··· Records to process

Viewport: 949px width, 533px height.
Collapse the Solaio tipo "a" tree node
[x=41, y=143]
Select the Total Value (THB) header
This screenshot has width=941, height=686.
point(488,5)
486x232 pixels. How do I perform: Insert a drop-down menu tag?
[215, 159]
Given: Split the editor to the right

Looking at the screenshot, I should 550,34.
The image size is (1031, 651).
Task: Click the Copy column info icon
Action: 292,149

······
··· Records to process

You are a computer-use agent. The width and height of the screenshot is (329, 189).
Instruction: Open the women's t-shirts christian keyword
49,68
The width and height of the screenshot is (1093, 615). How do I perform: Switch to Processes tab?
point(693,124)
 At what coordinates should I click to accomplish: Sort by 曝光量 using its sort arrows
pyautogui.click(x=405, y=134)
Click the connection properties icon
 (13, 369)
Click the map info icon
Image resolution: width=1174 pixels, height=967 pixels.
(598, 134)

······

▶ _Task brief_: Copy everything from the line containing "Viewport: 949px width, 533px height." down to the line containing "Action: 292,149", both of those lines included.

▶ _Problem solution_:
Viewport: 949px width, 533px height.
Collapse the Solaio tipo "a" tree node
[x=41, y=143]
Select the Total Value (THB) header
This screenshot has width=941, height=686.
point(488,5)
486x232 pixels. How do I perform: Insert a drop-down menu tag?
[215, 159]
Given: Split the editor to the right

Looking at the screenshot, I should 550,34.
The image size is (1031, 651).
Task: Click the Copy column info icon
Action: 292,149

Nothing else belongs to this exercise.